++++ MATERIAL PROVIDED ++++
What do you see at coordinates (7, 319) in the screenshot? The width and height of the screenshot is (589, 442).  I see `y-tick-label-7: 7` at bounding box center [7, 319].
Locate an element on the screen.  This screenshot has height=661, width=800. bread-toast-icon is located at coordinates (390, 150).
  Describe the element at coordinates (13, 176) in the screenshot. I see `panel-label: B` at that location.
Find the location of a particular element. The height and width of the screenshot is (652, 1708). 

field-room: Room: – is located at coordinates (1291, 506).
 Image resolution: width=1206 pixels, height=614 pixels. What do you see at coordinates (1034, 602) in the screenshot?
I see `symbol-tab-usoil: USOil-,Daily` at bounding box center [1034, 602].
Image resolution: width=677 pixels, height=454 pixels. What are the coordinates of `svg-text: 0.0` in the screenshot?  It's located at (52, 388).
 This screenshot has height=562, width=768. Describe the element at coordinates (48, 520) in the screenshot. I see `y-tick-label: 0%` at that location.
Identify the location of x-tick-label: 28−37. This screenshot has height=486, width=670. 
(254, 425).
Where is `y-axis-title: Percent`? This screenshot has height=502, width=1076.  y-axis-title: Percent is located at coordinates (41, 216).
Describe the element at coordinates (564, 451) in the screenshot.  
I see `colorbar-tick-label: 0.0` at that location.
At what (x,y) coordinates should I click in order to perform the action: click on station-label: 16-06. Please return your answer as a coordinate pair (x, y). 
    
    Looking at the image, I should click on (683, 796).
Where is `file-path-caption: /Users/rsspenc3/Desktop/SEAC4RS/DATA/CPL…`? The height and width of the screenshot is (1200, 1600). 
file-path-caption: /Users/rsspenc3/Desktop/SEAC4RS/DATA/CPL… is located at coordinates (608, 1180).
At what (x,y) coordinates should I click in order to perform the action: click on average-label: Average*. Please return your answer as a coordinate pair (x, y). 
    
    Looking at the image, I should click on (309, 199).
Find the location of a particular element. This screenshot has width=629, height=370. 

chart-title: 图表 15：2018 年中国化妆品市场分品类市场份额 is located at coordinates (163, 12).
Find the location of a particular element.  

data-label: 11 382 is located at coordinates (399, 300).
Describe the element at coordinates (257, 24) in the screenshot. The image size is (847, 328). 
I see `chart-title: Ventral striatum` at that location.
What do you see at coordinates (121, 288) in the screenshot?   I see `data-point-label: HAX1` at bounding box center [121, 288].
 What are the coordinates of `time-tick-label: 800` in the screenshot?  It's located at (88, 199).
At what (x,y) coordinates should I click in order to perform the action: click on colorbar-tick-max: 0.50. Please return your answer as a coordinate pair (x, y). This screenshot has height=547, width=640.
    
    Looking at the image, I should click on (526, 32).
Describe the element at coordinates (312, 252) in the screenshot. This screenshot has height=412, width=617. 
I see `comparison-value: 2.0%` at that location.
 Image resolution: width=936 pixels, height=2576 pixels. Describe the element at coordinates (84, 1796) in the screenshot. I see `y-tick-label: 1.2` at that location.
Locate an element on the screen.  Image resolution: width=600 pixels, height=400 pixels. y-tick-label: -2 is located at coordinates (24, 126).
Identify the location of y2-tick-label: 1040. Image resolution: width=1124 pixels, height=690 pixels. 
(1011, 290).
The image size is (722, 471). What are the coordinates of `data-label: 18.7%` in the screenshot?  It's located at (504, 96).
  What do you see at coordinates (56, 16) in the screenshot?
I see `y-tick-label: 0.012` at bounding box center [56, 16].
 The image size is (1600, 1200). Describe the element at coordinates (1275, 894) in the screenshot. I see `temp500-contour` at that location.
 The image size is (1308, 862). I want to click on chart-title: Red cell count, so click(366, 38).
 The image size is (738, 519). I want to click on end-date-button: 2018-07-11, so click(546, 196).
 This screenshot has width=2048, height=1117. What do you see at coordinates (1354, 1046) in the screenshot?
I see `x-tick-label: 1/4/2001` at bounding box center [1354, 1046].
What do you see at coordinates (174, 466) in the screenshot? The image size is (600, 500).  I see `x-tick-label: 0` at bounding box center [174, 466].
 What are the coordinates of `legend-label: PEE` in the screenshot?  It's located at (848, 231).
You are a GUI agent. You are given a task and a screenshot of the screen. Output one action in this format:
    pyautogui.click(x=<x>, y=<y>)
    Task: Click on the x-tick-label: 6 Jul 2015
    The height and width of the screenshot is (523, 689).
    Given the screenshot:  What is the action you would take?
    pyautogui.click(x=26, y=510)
++++
→ **DIRECTIONS**
Convert every line of the items above into a JSON list of strings, one string per line, leaving out blank lines.

→ **ANSWER TO THE EXERCISE**
[
  "What do you see at coordinates (7, 319) in the screenshot? The width and height of the screenshot is (589, 442).  I see `y-tick-label-7: 7` at bounding box center [7, 319].",
  "Locate an element on the screen.  This screenshot has height=661, width=800. bread-toast-icon is located at coordinates (390, 150).",
  "  Describe the element at coordinates (13, 176) in the screenshot. I see `panel-label: B` at that location.",
  "Find the location of a particular element. The height and width of the screenshot is (652, 1708). ",
  "field-room: Room: – is located at coordinates (1291, 506).",
  " Image resolution: width=1206 pixels, height=614 pixels. What do you see at coordinates (1034, 602) in the screenshot?",
  "I see `symbol-tab-usoil: USOil-,Daily` at bounding box center [1034, 602].",
  "Image resolution: width=677 pixels, height=454 pixels. What are the coordinates of `svg-text: 0.0` in the screenshot?  It's located at (52, 388).",
  " This screenshot has height=562, width=768. Describe the element at coordinates (48, 520) in the screenshot. I see `y-tick-label: 0%` at that location.",
  "Identify the location of x-tick-label: 28−37. This screenshot has height=486, width=670. ",
  "(254, 425).",
  "Where is `y-axis-title: Percent`? This screenshot has height=502, width=1076.  y-axis-title: Percent is located at coordinates (41, 216).",
  "Describe the element at coordinates (564, 451) in the screenshot.  ",
  "I see `colorbar-tick-label: 0.0` at that location.",
  "At what (x,y) coordinates should I click in order to perform the action: click on station-label: 16-06. Please return your answer as a coordinate pair (x, y). ",
  "    Looking at the image, I should click on (683, 796).",
  "Where is `file-path-caption: /Users/rsspenc3/Desktop/SEAC4RS/DATA/CPL…`? The height and width of the screenshot is (1200, 1600). ",
  "file-path-caption: /Users/rsspenc3/Desktop/SEAC4RS/DATA/CPL… is located at coordinates (608, 1180).",
  "At what (x,y) coordinates should I click in order to perform the action: click on average-label: Average*. Please return your answer as a coordinate pair (x, y). ",
  "    Looking at the image, I should click on (309, 199).",
  "Find the location of a particular element. This screenshot has width=629, height=370. ",
  "chart-title: 图表 15：2018 年中国化妆品市场分品类市场份额 is located at coordinates (163, 12).",
  "Find the location of a particular element.  ",
  "data-label: 11 382 is located at coordinates (399, 300).",
  "Describe the element at coordinates (257, 24) in the screenshot. The image size is (847, 328). ",
  "I see `chart-title: Ventral striatum` at that location.",
  "What do you see at coordinates (121, 288) in the screenshot?   I see `data-point-label: HAX1` at bounding box center [121, 288].",
  " What are the coordinates of `time-tick-label: 800` in the screenshot?  It's located at (88, 199).",
  "At what (x,y) coordinates should I click in order to perform the action: click on colorbar-tick-max: 0.50. Please return your answer as a coordinate pair (x, y). This screenshot has height=547, width=640.",
  "    Looking at the image, I should click on (526, 32).",
  "Describe the element at coordinates (312, 252) in the screenshot. This screenshot has height=412, width=617. ",
  "I see `comparison-value: 2.0%` at that location.",
  " Image resolution: width=936 pixels, height=2576 pixels. Describe the element at coordinates (84, 1796) in the screenshot. I see `y-tick-label: 1.2` at that location.",
  "Locate an element on the screen.  Image resolution: width=600 pixels, height=400 pixels. y-tick-label: -2 is located at coordinates (24, 126).",
  "Identify the location of y2-tick-label: 1040. Image resolution: width=1124 pixels, height=690 pixels. ",
  "(1011, 290).",
  "The image size is (722, 471). What are the coordinates of `data-label: 18.7%` in the screenshot?  It's located at (504, 96).",
  "  What do you see at coordinates (56, 16) in the screenshot?",
  "I see `y-tick-label: 0.012` at bounding box center [56, 16].",
  " The image size is (1600, 1200). Describe the element at coordinates (1275, 894) in the screenshot. I see `temp500-contour` at that location.",
  " The image size is (1308, 862). I want to click on chart-title: Red cell count, so click(366, 38).",
  " The image size is (738, 519). I want to click on end-date-button: 2018-07-11, so click(546, 196).",
  " This screenshot has width=2048, height=1117. What do you see at coordinates (1354, 1046) in the screenshot?",
  "I see `x-tick-label: 1/4/2001` at bounding box center [1354, 1046].",
  "What do you see at coordinates (174, 466) in the screenshot? The image size is (600, 500).  I see `x-tick-label: 0` at bounding box center [174, 466].",
  " What are the coordinates of `legend-label: PEE` in the screenshot?  It's located at (848, 231).",
  "You are a GUI agent. You are given a task and a screenshot of the screen. Output one action in this format:",
  "    pyautogui.click(x=<x>, y=<y>)",
  "    Task: Click on the x-tick-label: 6 Jul 2015",
  "    The height and width of the screenshot is (523, 689).",
  "    Given the screenshot:  What is the action you would take?",
  "    pyautogui.click(x=26, y=510)"
]